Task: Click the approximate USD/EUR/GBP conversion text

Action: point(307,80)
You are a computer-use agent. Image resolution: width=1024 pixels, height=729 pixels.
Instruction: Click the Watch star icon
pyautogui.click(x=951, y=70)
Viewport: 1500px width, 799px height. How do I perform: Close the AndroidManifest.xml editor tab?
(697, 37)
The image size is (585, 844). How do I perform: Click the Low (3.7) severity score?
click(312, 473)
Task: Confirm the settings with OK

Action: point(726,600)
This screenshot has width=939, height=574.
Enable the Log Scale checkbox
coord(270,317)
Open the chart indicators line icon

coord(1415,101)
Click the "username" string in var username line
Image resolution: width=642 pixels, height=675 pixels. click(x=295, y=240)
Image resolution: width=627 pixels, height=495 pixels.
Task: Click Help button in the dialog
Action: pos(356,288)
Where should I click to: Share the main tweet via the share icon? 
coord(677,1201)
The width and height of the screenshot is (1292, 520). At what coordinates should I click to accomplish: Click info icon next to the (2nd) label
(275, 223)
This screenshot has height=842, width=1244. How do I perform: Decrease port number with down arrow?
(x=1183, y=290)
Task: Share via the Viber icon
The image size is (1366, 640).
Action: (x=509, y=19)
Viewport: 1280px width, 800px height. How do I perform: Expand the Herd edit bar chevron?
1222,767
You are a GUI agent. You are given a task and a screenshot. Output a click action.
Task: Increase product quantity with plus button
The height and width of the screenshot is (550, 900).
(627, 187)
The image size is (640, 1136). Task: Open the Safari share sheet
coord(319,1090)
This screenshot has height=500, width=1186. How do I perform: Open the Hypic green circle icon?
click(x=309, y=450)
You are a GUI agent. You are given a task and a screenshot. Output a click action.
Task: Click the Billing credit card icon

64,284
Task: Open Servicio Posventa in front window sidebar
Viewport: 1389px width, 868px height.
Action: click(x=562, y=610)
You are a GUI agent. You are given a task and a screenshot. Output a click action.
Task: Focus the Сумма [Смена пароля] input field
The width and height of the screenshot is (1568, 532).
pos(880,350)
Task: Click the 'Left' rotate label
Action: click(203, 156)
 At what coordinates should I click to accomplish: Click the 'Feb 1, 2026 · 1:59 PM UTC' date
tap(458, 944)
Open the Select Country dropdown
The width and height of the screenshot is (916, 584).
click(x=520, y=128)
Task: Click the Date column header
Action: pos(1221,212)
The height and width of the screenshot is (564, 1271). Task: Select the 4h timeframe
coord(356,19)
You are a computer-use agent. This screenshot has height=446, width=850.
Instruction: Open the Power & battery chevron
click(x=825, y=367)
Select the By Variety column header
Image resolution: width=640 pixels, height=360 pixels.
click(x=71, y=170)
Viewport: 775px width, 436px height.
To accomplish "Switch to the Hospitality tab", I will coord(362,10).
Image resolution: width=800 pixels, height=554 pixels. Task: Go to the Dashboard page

────────────────────

● **PROBLEM**
The material is to be given again in full and without variation.

● **ANSWER TO THIS TASK**
Task: Click the approximate USD/EUR/GBP conversion text

Action: point(307,80)
You are a computer-use agent. Image resolution: width=1024 pixels, height=729 pixels.
Instruction: Click the Watch star icon
pyautogui.click(x=951, y=70)
Viewport: 1500px width, 799px height. How do I perform: Close the AndroidManifest.xml editor tab?
(697, 37)
The image size is (585, 844). How do I perform: Click the Low (3.7) severity score?
click(312, 473)
Task: Confirm the settings with OK

Action: point(726,600)
This screenshot has width=939, height=574.
Enable the Log Scale checkbox
coord(270,317)
Open the chart indicators line icon

coord(1415,101)
Click the "username" string in var username line
Image resolution: width=642 pixels, height=675 pixels. click(x=295, y=240)
Image resolution: width=627 pixels, height=495 pixels.
Task: Click Help button in the dialog
Action: pos(356,288)
Where should I click to: Share the main tweet via the share icon? 
coord(677,1201)
The width and height of the screenshot is (1292, 520). At what coordinates should I click to accomplish: Click info icon next to the (2nd) label
(275, 223)
This screenshot has height=842, width=1244. How do I perform: Decrease port number with down arrow?
(x=1183, y=290)
Task: Share via the Viber icon
The image size is (1366, 640).
Action: (x=509, y=19)
Viewport: 1280px width, 800px height. How do I perform: Expand the Herd edit bar chevron?
1222,767
You are a GUI agent. You are given a task and a screenshot. Output a click action.
Task: Increase product quantity with plus button
The height and width of the screenshot is (550, 900).
(627, 187)
The image size is (640, 1136). Task: Open the Safari share sheet
coord(319,1090)
This screenshot has height=500, width=1186. How do I perform: Open the Hypic green circle icon?
click(x=309, y=450)
You are a GUI agent. You are given a task and a screenshot. Output a click action.
Task: Click the Billing credit card icon

64,284
Task: Open Servicio Posventa in front window sidebar
Viewport: 1389px width, 868px height.
Action: click(x=562, y=610)
You are a GUI agent. You are given a task and a screenshot. Output a click action.
Task: Focus the Сумма [Смена пароля] input field
The width and height of the screenshot is (1568, 532).
pos(880,350)
Task: Click the 'Left' rotate label
Action: click(203, 156)
 At what coordinates should I click to accomplish: Click the 'Feb 1, 2026 · 1:59 PM UTC' date
tap(458, 944)
Open the Select Country dropdown
The width and height of the screenshot is (916, 584).
click(x=520, y=128)
Task: Click the Date column header
Action: pos(1221,212)
The height and width of the screenshot is (564, 1271). Task: Select the 4h timeframe
coord(356,19)
You are a computer-use agent. This screenshot has height=446, width=850.
Instruction: Open the Power & battery chevron
click(x=825, y=367)
Select the By Variety column header
Image resolution: width=640 pixels, height=360 pixels.
click(x=71, y=170)
Viewport: 775px width, 436px height.
To accomplish "Switch to the Hospitality tab", I will coord(362,10).
Image resolution: width=800 pixels, height=554 pixels. Task: Go to the Dashboard page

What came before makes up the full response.